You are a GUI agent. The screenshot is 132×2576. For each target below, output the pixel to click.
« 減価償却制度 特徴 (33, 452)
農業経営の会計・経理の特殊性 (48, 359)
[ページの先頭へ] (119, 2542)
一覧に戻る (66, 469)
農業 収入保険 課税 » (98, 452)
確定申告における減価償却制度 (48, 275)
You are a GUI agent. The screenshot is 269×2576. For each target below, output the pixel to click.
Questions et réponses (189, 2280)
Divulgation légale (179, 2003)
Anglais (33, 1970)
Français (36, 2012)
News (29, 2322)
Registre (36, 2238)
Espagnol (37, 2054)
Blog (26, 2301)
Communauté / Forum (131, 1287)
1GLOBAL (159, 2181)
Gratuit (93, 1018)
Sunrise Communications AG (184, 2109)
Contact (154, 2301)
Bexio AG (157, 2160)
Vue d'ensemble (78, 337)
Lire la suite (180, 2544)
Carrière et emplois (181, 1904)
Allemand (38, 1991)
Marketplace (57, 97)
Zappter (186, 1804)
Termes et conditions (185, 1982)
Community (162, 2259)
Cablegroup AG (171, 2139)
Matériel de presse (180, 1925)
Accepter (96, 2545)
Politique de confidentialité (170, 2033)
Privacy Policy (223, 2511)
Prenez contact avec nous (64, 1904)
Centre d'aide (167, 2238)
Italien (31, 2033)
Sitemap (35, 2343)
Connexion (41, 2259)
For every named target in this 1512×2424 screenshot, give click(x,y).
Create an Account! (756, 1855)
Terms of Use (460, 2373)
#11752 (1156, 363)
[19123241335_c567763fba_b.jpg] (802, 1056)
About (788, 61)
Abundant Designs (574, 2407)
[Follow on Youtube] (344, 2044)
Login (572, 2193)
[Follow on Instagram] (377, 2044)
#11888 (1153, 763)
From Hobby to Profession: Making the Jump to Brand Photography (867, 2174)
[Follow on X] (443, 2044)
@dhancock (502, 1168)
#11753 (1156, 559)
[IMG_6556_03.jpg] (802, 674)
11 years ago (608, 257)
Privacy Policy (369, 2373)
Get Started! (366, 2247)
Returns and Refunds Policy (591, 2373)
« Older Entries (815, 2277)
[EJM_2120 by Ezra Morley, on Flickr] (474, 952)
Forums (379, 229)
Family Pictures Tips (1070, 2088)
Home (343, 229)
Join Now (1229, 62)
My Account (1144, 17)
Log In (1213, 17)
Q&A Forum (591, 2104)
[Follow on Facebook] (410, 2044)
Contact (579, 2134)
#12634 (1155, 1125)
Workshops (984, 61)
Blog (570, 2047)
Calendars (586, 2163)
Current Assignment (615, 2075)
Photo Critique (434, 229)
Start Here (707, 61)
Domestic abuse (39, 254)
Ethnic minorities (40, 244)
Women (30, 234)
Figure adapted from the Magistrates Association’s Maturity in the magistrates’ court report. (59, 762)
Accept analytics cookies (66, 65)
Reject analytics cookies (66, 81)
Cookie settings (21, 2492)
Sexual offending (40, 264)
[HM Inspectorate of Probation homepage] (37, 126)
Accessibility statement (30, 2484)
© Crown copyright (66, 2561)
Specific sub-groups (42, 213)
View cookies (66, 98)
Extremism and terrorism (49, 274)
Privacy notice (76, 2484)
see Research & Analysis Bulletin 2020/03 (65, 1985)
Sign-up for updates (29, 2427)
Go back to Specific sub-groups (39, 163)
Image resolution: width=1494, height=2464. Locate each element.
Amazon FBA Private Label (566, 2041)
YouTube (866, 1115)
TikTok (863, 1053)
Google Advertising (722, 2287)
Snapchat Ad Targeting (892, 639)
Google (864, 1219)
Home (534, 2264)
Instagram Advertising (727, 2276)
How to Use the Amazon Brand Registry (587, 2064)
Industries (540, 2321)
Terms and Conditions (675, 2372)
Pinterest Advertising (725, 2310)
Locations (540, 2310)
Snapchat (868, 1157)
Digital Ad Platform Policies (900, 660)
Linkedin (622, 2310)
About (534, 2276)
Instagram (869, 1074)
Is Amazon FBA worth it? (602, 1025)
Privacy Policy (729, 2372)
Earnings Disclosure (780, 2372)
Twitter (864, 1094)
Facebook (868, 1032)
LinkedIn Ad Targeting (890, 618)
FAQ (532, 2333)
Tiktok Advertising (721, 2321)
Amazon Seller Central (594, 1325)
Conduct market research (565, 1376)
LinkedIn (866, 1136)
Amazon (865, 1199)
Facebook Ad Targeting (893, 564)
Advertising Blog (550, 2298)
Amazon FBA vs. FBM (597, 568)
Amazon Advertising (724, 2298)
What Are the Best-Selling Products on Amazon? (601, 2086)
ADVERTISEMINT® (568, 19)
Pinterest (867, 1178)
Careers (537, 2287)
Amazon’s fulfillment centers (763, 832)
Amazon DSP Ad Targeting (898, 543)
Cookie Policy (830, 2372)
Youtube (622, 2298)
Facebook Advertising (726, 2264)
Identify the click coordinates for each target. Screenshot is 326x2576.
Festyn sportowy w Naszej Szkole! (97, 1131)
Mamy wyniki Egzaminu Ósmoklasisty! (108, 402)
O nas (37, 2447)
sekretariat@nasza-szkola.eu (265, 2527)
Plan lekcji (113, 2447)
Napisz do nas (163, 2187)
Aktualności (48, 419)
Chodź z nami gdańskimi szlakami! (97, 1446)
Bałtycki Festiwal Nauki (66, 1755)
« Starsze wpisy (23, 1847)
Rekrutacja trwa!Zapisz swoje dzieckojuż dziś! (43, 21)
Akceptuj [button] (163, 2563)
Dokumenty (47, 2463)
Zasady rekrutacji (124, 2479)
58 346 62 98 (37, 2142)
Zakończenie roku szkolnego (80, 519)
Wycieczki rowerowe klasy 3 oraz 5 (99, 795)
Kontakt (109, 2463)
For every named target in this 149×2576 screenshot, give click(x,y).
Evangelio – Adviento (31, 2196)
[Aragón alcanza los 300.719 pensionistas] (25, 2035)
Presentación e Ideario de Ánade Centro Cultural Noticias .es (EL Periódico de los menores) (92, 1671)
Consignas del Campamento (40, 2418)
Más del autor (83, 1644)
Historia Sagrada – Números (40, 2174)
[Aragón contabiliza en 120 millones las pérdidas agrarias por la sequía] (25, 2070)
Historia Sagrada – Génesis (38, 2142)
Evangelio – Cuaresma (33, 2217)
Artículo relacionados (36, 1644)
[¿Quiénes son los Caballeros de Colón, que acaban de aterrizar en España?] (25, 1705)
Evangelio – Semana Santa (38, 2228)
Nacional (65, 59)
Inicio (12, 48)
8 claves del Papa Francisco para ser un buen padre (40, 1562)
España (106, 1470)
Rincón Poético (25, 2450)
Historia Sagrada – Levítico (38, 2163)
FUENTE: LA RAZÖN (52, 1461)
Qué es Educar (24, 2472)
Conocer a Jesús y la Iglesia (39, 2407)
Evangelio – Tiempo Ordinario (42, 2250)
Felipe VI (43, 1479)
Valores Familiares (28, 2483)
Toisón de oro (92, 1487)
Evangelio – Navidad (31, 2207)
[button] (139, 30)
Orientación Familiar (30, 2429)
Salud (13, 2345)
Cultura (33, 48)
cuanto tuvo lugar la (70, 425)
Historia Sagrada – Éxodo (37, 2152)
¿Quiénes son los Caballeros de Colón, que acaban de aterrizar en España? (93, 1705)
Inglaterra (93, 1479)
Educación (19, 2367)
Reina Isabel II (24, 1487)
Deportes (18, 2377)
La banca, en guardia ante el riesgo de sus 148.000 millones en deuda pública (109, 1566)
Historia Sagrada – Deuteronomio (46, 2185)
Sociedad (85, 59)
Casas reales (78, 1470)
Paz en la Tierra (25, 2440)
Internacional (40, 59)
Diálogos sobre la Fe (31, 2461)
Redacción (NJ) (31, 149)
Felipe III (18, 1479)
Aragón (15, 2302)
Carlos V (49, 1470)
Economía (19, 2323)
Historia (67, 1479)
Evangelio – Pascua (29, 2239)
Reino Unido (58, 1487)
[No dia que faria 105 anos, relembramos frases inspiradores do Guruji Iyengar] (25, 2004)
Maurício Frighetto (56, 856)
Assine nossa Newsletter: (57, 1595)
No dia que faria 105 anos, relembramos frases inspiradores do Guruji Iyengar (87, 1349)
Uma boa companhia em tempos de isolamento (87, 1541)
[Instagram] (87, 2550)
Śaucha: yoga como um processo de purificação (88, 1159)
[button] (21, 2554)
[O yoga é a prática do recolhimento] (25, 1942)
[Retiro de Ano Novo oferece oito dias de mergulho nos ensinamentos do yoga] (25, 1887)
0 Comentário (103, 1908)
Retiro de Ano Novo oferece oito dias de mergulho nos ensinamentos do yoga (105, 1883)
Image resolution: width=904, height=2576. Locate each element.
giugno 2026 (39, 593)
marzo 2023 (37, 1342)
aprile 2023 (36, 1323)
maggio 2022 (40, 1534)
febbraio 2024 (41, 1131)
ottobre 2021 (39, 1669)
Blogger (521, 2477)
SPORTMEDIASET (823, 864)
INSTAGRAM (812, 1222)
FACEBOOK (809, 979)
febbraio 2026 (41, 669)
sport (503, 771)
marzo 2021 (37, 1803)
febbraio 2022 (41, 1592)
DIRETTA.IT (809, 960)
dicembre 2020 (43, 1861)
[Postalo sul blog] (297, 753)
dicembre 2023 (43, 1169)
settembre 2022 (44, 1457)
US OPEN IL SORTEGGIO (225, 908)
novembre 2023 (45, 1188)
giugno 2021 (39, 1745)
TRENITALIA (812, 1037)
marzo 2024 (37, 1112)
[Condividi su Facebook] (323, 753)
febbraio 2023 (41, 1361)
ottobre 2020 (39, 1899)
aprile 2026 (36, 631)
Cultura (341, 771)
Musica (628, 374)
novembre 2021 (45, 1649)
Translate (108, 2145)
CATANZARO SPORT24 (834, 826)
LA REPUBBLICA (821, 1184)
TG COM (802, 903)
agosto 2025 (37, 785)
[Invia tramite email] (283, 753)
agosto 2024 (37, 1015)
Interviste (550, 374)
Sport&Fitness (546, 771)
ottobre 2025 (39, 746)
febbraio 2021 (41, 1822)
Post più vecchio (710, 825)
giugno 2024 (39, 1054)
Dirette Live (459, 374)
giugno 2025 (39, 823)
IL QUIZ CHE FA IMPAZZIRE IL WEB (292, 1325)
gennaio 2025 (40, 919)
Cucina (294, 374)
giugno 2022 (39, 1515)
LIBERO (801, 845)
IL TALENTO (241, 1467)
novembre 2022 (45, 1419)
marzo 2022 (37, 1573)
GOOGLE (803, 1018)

→ **ACTION ITEM**: Write out a verbatim copy of the data, beginning with its first line and ending with the line that contains "Get Started! (366, 2247)".

→ **RESULT**:
You are a GUI agent. The screenshot is 132×2576. For each target below, output the pixel to click.
« 減価償却制度 特徴 (33, 452)
農業経営の会計・経理の特殊性 (48, 359)
[ページの先頭へ] (119, 2542)
一覧に戻る (66, 469)
農業 収入保険 課税 » (98, 452)
確定申告における減価償却制度 (48, 275)
You are a GUI agent. The screenshot is 269×2576. For each target below, output the pixel to click.
Questions et réponses (189, 2280)
Divulgation légale (179, 2003)
Anglais (33, 1970)
Français (36, 2012)
News (29, 2322)
Registre (36, 2238)
Espagnol (37, 2054)
Blog (26, 2301)
Communauté / Forum (131, 1287)
1GLOBAL (159, 2181)
Gratuit (93, 1018)
Sunrise Communications AG (184, 2109)
Contact (154, 2301)
Bexio AG (157, 2160)
Vue d'ensemble (78, 337)
Lire la suite (180, 2544)
Carrière et emplois (181, 1904)
Allemand (38, 1991)
Marketplace (57, 97)
Zappter (186, 1804)
Termes et conditions (185, 1982)
Community (162, 2259)
Cablegroup AG (171, 2139)
Matériel de presse (180, 1925)
Accepter (96, 2545)
Politique de confidentialité (170, 2033)
Privacy Policy (223, 2511)
Prenez contact avec nous (64, 1904)
Centre d'aide (167, 2238)
Italien (31, 2033)
Sitemap (35, 2343)
Connexion (41, 2259)
For every named target in this 1512×2424 screenshot, give click(x,y).
Create an Account! (756, 1855)
Terms of Use (460, 2373)
#11752 (1156, 363)
[19123241335_c567763fba_b.jpg] (802, 1056)
About (788, 61)
Abundant Designs (574, 2407)
[Follow on Youtube] (344, 2044)
Login (572, 2193)
[Follow on Instagram] (377, 2044)
#11888 (1153, 763)
From Hobby to Profession: Making the Jump to Brand Photography (867, 2174)
[Follow on X] (443, 2044)
@dhancock (502, 1168)
#11753 (1156, 559)
[IMG_6556_03.jpg] (802, 674)
11 years ago (608, 257)
Privacy Policy (369, 2373)
Get Started! (366, 2247)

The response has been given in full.